Exercise prompt
Count the lines below that contain the word "image", and report only that number.

Given data
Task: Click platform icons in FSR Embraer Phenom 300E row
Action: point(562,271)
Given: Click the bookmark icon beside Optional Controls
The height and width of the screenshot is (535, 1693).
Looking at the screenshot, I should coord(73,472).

--

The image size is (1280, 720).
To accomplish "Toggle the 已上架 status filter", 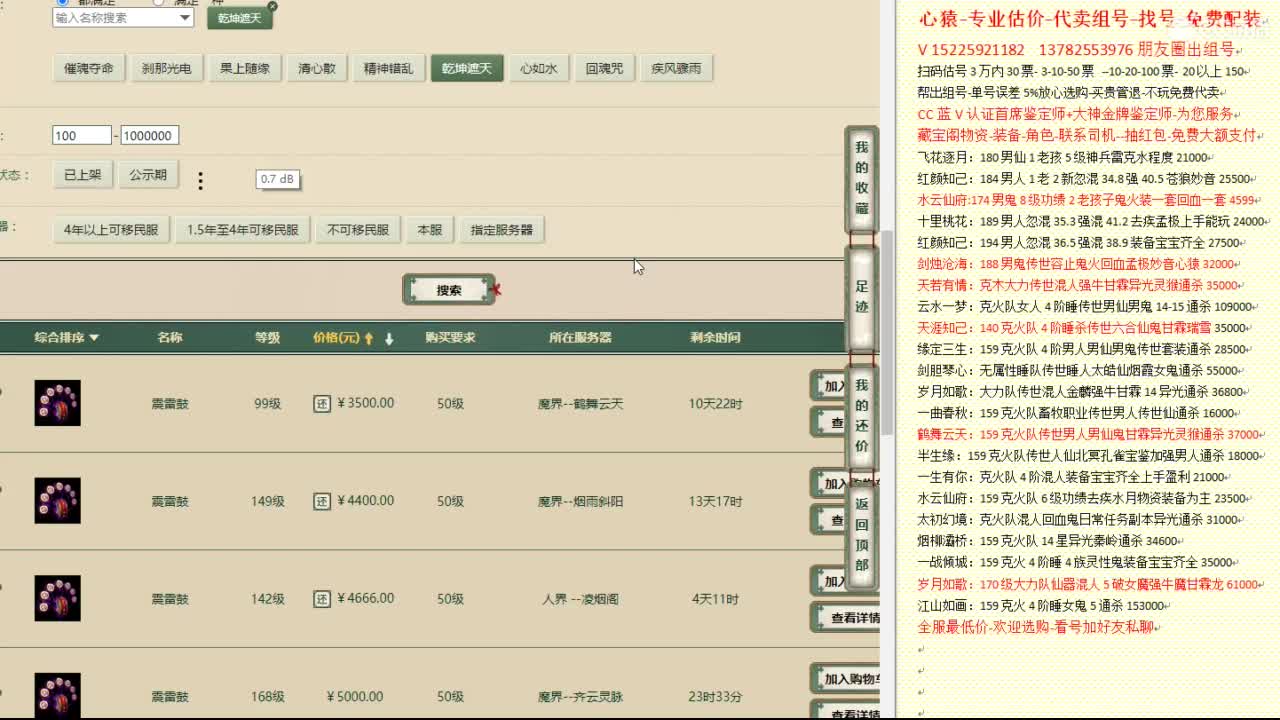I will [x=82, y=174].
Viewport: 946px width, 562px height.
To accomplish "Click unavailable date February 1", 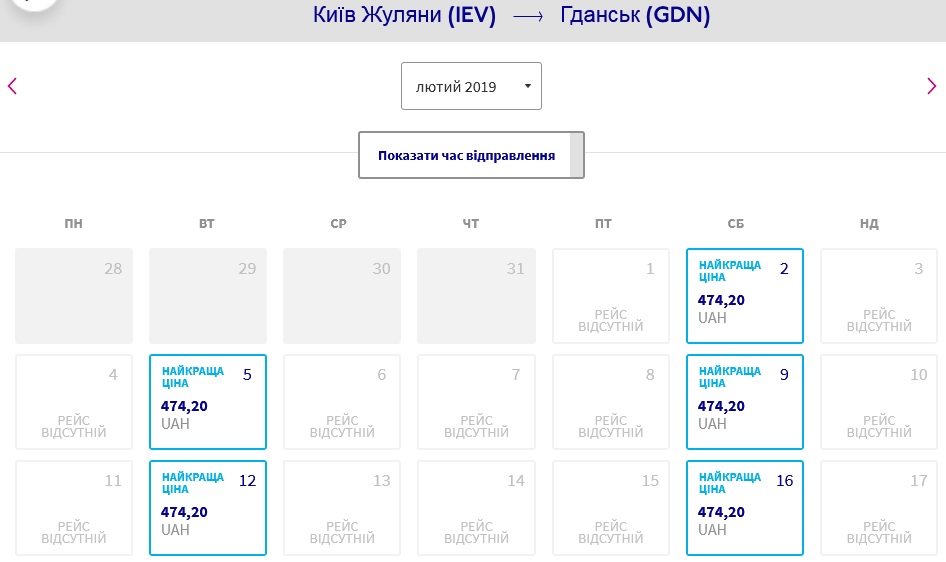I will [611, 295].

* * *

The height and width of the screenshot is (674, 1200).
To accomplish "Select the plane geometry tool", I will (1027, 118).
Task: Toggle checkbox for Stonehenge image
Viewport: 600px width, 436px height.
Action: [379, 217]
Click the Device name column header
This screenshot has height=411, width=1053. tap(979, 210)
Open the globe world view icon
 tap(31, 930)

Exercise answer
2